Copy out each line below that contains the string "point", matching case exactly.
━━━ Available data
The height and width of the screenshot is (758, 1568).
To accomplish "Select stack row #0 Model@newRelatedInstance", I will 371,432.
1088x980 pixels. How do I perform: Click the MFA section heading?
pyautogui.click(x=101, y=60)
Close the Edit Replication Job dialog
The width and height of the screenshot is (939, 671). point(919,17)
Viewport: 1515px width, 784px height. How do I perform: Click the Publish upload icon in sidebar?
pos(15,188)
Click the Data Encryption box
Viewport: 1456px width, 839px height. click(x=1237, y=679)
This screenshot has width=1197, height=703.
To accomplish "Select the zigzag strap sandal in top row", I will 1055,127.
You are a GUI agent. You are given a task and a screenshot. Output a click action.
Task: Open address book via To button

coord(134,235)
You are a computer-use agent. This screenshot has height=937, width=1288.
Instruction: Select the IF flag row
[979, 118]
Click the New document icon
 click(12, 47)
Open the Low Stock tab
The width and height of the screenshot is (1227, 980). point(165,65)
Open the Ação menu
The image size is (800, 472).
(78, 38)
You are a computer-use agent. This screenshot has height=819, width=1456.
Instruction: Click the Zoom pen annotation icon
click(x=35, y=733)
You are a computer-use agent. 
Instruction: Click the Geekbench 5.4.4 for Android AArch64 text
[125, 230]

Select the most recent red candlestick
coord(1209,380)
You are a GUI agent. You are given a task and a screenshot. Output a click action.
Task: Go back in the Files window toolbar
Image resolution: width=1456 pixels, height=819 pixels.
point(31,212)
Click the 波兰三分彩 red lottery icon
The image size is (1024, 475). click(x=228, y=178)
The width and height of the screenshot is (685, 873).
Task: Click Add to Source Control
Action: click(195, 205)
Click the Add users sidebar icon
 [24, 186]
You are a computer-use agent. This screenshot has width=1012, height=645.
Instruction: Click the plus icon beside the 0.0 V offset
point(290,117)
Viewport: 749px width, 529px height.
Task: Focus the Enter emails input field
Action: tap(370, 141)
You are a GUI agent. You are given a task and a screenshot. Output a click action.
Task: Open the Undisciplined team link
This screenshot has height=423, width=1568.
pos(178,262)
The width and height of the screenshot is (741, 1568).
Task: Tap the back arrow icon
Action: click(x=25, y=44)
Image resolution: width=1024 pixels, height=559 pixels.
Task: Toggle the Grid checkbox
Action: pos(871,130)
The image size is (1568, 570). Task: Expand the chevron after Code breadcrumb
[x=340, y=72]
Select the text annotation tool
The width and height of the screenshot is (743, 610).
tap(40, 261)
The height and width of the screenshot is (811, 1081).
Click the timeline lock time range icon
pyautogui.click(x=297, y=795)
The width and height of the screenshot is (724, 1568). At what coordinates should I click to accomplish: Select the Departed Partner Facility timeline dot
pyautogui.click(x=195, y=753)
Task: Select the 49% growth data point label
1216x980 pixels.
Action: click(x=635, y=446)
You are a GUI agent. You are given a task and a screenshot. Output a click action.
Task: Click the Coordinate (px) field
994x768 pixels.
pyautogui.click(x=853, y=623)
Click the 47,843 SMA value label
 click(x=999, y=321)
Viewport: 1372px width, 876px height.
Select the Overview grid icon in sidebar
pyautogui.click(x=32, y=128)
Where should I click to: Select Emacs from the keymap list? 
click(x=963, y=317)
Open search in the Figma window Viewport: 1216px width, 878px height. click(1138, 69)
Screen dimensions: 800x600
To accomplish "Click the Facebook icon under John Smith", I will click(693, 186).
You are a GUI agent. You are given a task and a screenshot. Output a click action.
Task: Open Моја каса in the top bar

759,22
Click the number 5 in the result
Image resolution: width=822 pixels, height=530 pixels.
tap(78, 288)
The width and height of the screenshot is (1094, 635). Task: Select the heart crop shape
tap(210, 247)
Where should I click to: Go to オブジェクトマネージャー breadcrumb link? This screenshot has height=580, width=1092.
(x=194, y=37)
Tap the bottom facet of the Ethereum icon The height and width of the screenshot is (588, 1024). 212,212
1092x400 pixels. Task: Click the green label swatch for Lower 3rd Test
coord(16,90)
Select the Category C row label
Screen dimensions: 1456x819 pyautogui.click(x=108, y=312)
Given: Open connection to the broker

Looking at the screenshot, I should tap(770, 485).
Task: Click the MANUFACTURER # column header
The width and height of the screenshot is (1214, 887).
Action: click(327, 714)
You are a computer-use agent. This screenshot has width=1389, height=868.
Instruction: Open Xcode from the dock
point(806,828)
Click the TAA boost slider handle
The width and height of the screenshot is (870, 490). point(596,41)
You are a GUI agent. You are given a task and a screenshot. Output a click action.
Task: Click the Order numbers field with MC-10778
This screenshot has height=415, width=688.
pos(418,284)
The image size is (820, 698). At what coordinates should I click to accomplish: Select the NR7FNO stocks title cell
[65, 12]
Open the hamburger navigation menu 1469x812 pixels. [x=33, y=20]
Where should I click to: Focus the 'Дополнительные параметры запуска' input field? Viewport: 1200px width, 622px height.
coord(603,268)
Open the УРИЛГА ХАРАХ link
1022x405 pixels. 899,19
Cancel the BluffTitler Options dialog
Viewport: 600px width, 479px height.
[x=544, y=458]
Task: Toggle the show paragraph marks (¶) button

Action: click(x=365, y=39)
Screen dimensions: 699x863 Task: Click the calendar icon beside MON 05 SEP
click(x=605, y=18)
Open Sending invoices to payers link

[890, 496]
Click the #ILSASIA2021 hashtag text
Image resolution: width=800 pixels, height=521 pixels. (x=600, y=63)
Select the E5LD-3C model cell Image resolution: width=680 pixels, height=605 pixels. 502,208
━━━━━━
- [Task answer]:
The width and height of the screenshot is (939, 671). point(919,17)
The width and height of the screenshot is (1227, 980). point(165,65)
point(31,212)
point(290,117)
Task: Select the 49% growth data point label
point(806,828)
The width and height of the screenshot is (870, 490). point(596,41)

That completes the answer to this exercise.